Multi-Fuzzy Control Based Energy Management Strategy ofBattery/Super-capacitor Hybrid Energy System of Electric Vehicles

Yao Dizhao, Xie Changjun, Zeng Tian, Huang Liang   

  1. School of Automation, Wuhan University of Technology, Wuhan 430070
  • Received:2018-05-22 Published:2019-07-03

摘要: 针对目前锂电池超级电容复合能源电动汽车在单一模糊控制策略上的不足,提出并设计了多模糊联合控制的能量管理策略。结合实验台架实际参数,在MATLAB环境下搭建整车模型,通过ECE和UDDS工况对模糊方波调节控制策略、功率分配因子模糊控制策略和改进的基于模糊方波调节的联合控制策略对比分析,最后选择效果最优的基于模糊方波调节的联合控制策略嵌入实验台架进行验证。实验结果表明,本文中提出的控制策略在两种测试工况下均可实现锂电池在不同SOC下充放电电流平滑控制在1C以内,有利于锂电池组安全运行并有效降低整车行驶成本。

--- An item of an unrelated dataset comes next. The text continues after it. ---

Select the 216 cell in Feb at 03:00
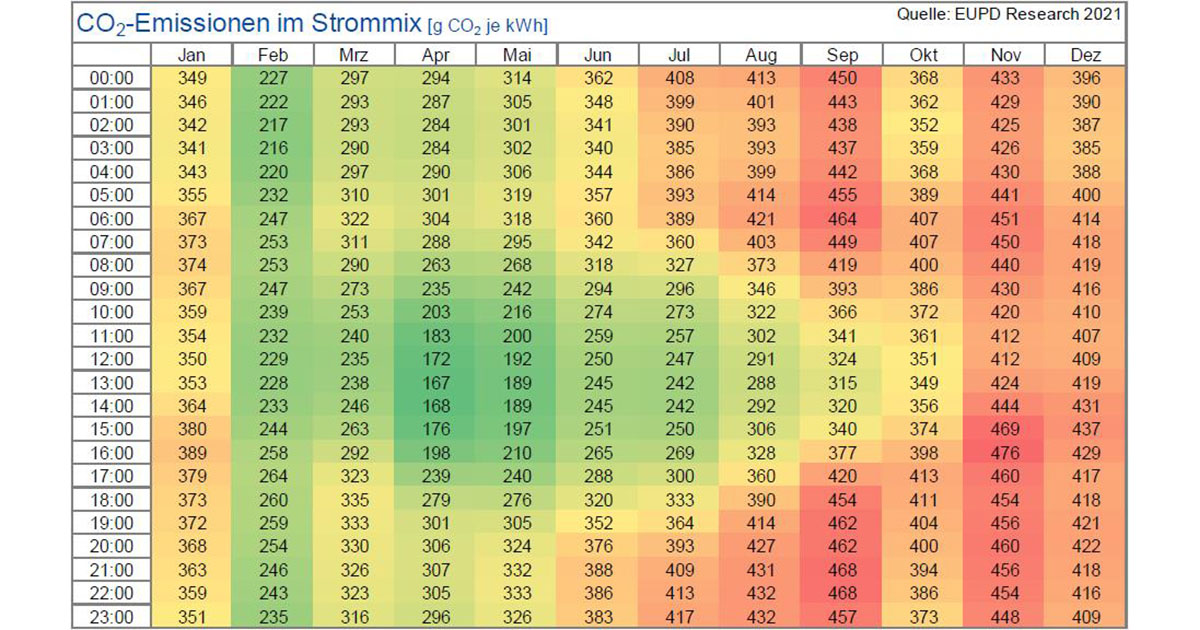This screenshot has width=1200, height=630. (272, 148)
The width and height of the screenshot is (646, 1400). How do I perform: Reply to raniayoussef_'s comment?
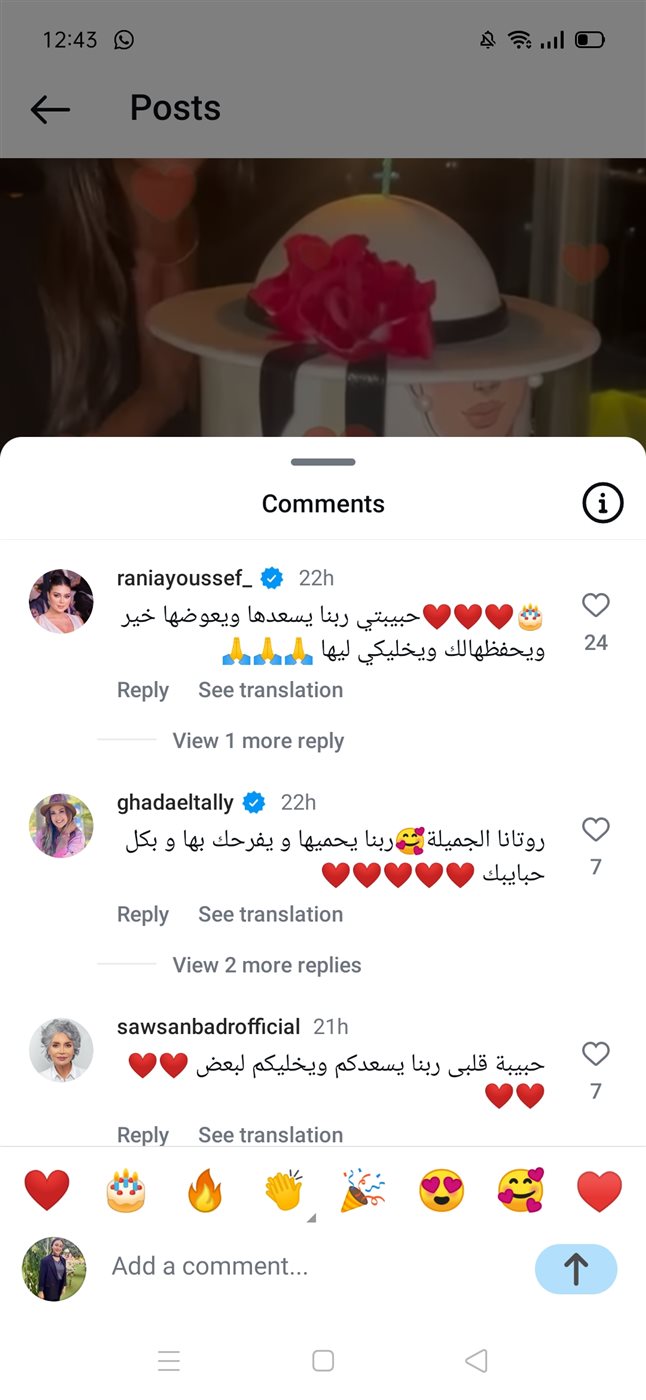(x=143, y=690)
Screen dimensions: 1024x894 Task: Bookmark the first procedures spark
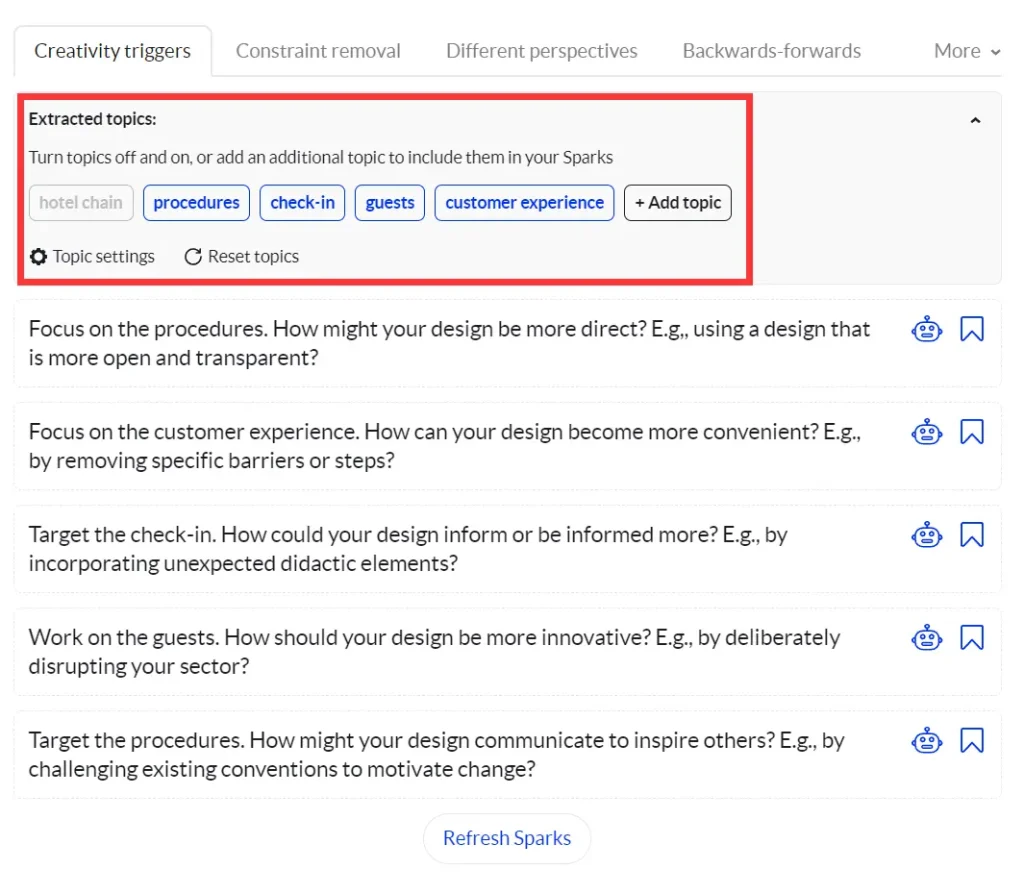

关键词: 电电混合电动汽车, 能量管理策略, 多模糊控制, 基于模糊方波调节的联合控制

Abstract: The energy management strategy of multi fuzzy control is proposed and designed, in order to overcome the shortcomings of the single fuzzy control strategy for electric vehicle with lithium battery-super-capacitor hybrid energy system. According to the actual parameters of the test bench, the vehicle model is built under the MATLAB environment. Through the comparison and analysis of the pulse modulation fuzzy control strategy, power allocation factor fuzzy control strategy and modified fuzzy control strategy based on pulse modulation under the ECE and UDDS driving cycle, the optimal modified fuzzy control strategy based on pulse modulation is embedded into the experimental bench for verification. The experimental results show that the control strategy proposed in this paper can achieve smooth control of the charging and discharging current of lithium batteries within 1C under different SOC conditions, which is conducive to the safe operation of the lithium battery and can effectively reduce driving cost of the vehicle.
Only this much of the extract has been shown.